EXERCISE GOAL → Copy the records below line for line, keeping every character as it appears.

RECORDS TO USE →
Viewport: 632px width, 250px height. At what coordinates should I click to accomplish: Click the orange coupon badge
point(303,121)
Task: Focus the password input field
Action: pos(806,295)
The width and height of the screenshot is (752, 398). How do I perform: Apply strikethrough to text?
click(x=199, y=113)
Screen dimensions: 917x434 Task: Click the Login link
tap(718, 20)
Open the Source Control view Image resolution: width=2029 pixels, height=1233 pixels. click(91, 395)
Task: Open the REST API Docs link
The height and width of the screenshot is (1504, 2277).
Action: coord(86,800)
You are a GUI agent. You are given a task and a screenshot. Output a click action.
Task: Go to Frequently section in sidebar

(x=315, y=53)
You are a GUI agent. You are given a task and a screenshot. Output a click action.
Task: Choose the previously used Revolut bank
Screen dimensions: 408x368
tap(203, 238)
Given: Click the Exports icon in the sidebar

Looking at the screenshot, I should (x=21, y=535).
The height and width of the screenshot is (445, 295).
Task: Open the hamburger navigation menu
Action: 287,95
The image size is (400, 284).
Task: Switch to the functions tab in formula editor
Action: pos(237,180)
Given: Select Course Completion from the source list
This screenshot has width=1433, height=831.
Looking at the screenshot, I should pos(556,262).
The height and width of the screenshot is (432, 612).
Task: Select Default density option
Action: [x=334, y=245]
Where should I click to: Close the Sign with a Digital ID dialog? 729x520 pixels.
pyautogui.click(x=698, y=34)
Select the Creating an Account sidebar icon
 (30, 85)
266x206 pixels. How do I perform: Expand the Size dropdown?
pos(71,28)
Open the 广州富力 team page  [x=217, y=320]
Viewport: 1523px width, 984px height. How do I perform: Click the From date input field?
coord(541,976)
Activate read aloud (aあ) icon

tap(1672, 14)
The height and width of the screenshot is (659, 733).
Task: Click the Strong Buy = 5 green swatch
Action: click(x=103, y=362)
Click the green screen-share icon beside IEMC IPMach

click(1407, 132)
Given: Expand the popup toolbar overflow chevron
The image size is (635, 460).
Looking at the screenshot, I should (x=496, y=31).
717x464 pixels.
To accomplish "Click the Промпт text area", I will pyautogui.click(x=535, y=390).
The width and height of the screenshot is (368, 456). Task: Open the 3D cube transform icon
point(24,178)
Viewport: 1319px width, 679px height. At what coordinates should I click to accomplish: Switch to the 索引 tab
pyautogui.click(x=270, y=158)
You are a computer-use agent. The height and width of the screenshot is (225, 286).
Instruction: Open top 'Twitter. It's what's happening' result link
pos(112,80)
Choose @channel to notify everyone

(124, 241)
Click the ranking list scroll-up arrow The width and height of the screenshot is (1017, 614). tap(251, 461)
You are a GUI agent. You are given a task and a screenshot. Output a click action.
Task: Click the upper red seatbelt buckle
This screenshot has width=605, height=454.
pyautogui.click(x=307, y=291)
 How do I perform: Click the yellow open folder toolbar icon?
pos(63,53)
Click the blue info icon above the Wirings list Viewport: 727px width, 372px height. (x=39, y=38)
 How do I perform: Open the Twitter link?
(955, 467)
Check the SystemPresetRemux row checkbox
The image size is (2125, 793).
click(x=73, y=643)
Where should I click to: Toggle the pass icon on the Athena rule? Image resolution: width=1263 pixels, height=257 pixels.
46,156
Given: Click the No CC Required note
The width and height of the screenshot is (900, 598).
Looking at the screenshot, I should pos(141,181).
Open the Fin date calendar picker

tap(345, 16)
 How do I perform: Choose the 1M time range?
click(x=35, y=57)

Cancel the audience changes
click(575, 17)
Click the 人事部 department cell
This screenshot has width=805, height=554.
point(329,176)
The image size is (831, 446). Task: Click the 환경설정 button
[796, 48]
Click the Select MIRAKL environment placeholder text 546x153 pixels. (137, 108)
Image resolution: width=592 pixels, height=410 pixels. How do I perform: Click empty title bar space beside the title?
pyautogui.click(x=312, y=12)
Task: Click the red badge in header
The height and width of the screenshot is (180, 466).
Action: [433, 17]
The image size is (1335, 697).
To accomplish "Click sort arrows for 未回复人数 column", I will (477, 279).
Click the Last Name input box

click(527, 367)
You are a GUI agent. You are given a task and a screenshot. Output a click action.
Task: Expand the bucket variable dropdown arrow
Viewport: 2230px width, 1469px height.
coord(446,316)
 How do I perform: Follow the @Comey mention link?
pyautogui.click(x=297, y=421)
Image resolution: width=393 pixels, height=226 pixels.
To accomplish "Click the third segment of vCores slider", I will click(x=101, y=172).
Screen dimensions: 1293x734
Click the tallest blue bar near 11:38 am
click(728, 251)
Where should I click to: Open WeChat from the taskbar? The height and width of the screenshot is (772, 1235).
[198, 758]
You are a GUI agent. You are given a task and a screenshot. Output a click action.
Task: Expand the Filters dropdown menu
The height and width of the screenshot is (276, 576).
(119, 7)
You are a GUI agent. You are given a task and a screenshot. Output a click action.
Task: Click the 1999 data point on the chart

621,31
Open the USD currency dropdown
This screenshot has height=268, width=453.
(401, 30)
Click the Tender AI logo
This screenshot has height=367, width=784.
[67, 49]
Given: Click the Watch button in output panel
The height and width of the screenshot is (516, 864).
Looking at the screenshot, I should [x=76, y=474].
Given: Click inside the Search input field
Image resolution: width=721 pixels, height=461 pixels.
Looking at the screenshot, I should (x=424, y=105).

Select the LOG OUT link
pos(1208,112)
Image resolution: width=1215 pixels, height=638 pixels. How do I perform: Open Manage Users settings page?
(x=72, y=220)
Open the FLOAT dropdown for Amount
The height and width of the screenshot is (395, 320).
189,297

RESULT OF THIS EXERCISE →
Viewport: 632px width, 250px height. At what coordinates should I click to accomplish: Click the orange coupon badge
point(303,121)
Task: Focus the password input field
Action: pos(806,295)
The width and height of the screenshot is (752, 398). How do I perform: Apply strikethrough to text?
click(x=199, y=113)
Screen dimensions: 917x434 Task: Click the Login link
tap(718, 20)
Open the Source Control view Image resolution: width=2029 pixels, height=1233 pixels. click(91, 395)
Task: Open the REST API Docs link
The height and width of the screenshot is (1504, 2277).
Action: coord(86,800)
You are a GUI agent. You are given a task and a screenshot. Output a click action.
Task: Go to Frequently section in sidebar

(x=315, y=53)
You are a GUI agent. You are given a task and a screenshot. Output a click action.
Task: Choose the previously used Revolut bank
Screen dimensions: 408x368
tap(203, 238)
Given: Click the Exports icon in the sidebar

Looking at the screenshot, I should (x=21, y=535).
The height and width of the screenshot is (445, 295).
Task: Open the hamburger navigation menu
Action: 287,95
The image size is (400, 284).
Task: Switch to the functions tab in formula editor
Action: pos(237,180)
Given: Select Course Completion from the source list
This screenshot has width=1433, height=831.
Looking at the screenshot, I should pos(556,262).
The height and width of the screenshot is (432, 612).
Task: Select Default density option
Action: [x=334, y=245]
Where should I click to: Close the Sign with a Digital ID dialog? 729x520 pixels.
pyautogui.click(x=698, y=34)
Select the Creating an Account sidebar icon
 (30, 85)
266x206 pixels. How do I perform: Expand the Size dropdown?
pos(71,28)
Open the 广州富力 team page  [x=217, y=320]
Viewport: 1523px width, 984px height. How do I perform: Click the From date input field?
coord(541,976)
Activate read aloud (aあ) icon

tap(1672, 14)
The height and width of the screenshot is (659, 733).
Task: Click the Strong Buy = 5 green swatch
Action: click(x=103, y=362)
Click the green screen-share icon beside IEMC IPMach

click(1407, 132)
Given: Expand the popup toolbar overflow chevron
The image size is (635, 460).
Looking at the screenshot, I should (x=496, y=31).
717x464 pixels.
To accomplish "Click the Промпт text area", I will pyautogui.click(x=535, y=390).
The width and height of the screenshot is (368, 456). Task: Open the 3D cube transform icon
point(24,178)
Viewport: 1319px width, 679px height. At what coordinates should I click to accomplish: Switch to the 索引 tab
pyautogui.click(x=270, y=158)
You are a computer-use agent. The height and width of the screenshot is (225, 286).
Instruction: Open top 'Twitter. It's what's happening' result link
pos(112,80)
Choose @channel to notify everyone

(124, 241)
Click the ranking list scroll-up arrow The width and height of the screenshot is (1017, 614). tap(251, 461)
You are a GUI agent. You are given a task and a screenshot. Output a click action.
Task: Click the upper red seatbelt buckle
This screenshot has width=605, height=454.
pyautogui.click(x=307, y=291)
 How do I perform: Click the yellow open folder toolbar icon?
pos(63,53)
Click the blue info icon above the Wirings list Viewport: 727px width, 372px height. (x=39, y=38)
 How do I perform: Open the Twitter link?
(955, 467)
Check the SystemPresetRemux row checkbox
The image size is (2125, 793).
click(x=73, y=643)
Where should I click to: Toggle the pass icon on the Athena rule? Image resolution: width=1263 pixels, height=257 pixels.
46,156
Given: Click the No CC Required note
The width and height of the screenshot is (900, 598).
Looking at the screenshot, I should pos(141,181).
Open the Fin date calendar picker

tap(345, 16)
 How do I perform: Choose the 1M time range?
click(x=35, y=57)

Cancel the audience changes
click(575, 17)
Click the 人事部 department cell
This screenshot has width=805, height=554.
point(329,176)
The image size is (831, 446). Task: Click the 환경설정 button
[796, 48]
Click the Select MIRAKL environment placeholder text 546x153 pixels. (137, 108)
Image resolution: width=592 pixels, height=410 pixels. How do I perform: Click empty title bar space beside the title?
pyautogui.click(x=312, y=12)
Task: Click the red badge in header
The height and width of the screenshot is (180, 466).
Action: [433, 17]
The image size is (1335, 697).
To accomplish "Click sort arrows for 未回复人数 column", I will (477, 279).
Click the Last Name input box

click(527, 367)
You are a GUI agent. You are given a task and a screenshot. Output a click action.
Task: Expand the bucket variable dropdown arrow
Viewport: 2230px width, 1469px height.
coord(446,316)
 How do I perform: Follow the @Comey mention link?
pyautogui.click(x=297, y=421)
Image resolution: width=393 pixels, height=226 pixels.
To accomplish "Click the third segment of vCores slider", I will click(x=101, y=172).
Screen dimensions: 1293x734
Click the tallest blue bar near 11:38 am
click(728, 251)
Where should I click to: Open WeChat from the taskbar? The height and width of the screenshot is (772, 1235).
[198, 758]
You are a GUI agent. You are given a task and a screenshot. Output a click action.
Task: Expand the Filters dropdown menu
The height and width of the screenshot is (276, 576).
(119, 7)
You are a GUI agent. You are given a task and a screenshot. Output a click action.
Task: Click the 1999 data point on the chart

621,31
Open the USD currency dropdown
This screenshot has height=268, width=453.
(401, 30)
Click the Tender AI logo
This screenshot has height=367, width=784.
[67, 49]
Given: Click the Watch button in output panel
The height and width of the screenshot is (516, 864).
Looking at the screenshot, I should [x=76, y=474].
Given: Click inside the Search input field
Image resolution: width=721 pixels, height=461 pixels.
Looking at the screenshot, I should (x=424, y=105).

Select the LOG OUT link
pos(1208,112)
Image resolution: width=1215 pixels, height=638 pixels. How do I perform: Open Manage Users settings page?
(x=72, y=220)
Open the FLOAT dropdown for Amount
The height and width of the screenshot is (395, 320).
189,297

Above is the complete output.